Given text:
# # #
Understanding Object Oriented Programming
CodeGuru Home VC++ / MFC / C++ .NET / C# Visual Basic VB Forums Developer.com
Results 1 to 10 of 10

Thread: Understanding Object Oriented Programming

  1. #1
    Join Date
    Jun 2013
    Posts
    3

    Understanding Object Oriented Programming

    I didn't know where to put this, but i understand Java and C# the best.

    I'm having a hard time getting my head around OOP topics. i understand that everything is a object, such as a dog is a object and has a property of saying bark. Or the dog inherits from the animal class and has four legs. But creating a program that states a dog say bark is pointless.

    I guess my problem is how does OOP help when creating a application and if you could explain OOP in very simple terms that would be great.

    Also i am no where near understand abstracts

  2. #2
    Join Date
    Jun 2013
    Location
    New York, USA
    Posts
    21

    Re: Understanding Object Oriented Programming

    Object-oriented programming (OOP) is a programming paradigm that represents concepts as "objects" that have data fields (attributes that describe the object) and associated procedures known as methods. Objects, which are usually instances of classes, are used to interact with one another to design applications and computer programs. C++ and Java are examples of object-oriented programming languages
    Basically you have the concept of Object-Oriented programming (the idea of creating objects to store values) you just need to understand why it is a good thing. It allows us to store data for later use in a program. HTML (the base language for creating websites) is not OOP, and because of this getting user data and working with it can be difficult (without using Javascript/PHP/MySQL). You can't store values to be later changed or used, you can only display what's on the page.

    If I had to think about outside the box, I would say it like this. OOP is like math and and HTML is like English. With HTML, you just read what ever is written on the page (like English). With OOP languages like Java, you can change these objects or variables and use them to help you solve a problem, not just display information. Does this help make any more sense or did I just screw with your mind more than needed? Let me know if it helped

  3. #3
    Join Date
    Jun 2013
    Posts
    3

    Re: Understanding Object Oriented Programming

    comparing it to HTML is helpful. however, couldn't you just store all of the information, that is needed to be used later, in a array instead of making a object. Sure you would have a lot more variables but it would still accomplish the same thing.

    for example, couldn't i create a array that for dog that holds, dog[0] = four legs. dog[1] = bark. etc.

  4. #4
    Join Date
    Jun 2013
    Location
    New York, USA
    Posts
    21

    Re: Understanding Object Oriented Programming

    Quote Originally Posted by meltingchain View Post
    comparing it to HTML is helpful. however, couldn't you just store all of the information, that is needed to be used later, in a array instead of making a object. Sure you would have a lot more variables but it would still accomplish the same thing.
# # #
Print the passage of the forum thread above between "Object-oriented programming (OOP)" and "on the page.", inclusive, with its wording unchanged.

Source excerpt:
# # #
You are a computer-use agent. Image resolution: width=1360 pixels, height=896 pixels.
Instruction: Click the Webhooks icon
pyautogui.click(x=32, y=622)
# # #
Exercise output:
Object-oriented programming (OOP) is a programming paradigm that represents concepts as "objects" that have data fields (attributes that describe the object) and associated procedures known as methods. Objects, which are usually instances of classes, are used to interact with one another to design applications and computer programs. C++ and Java are examples of object-oriented programming languages
    Basically you have the concept of Object-Oriented programming (the idea of creating objects to store values) you just need to understand why it is a good thing. It allows us to store data for later use in a program. HTML (the base language for creating websites) is not OOP, and because of this getting user data and working with it can be difficult (without using Javascript/PHP/MySQL). You can't store values to be later changed or used, you can only display what's on the page.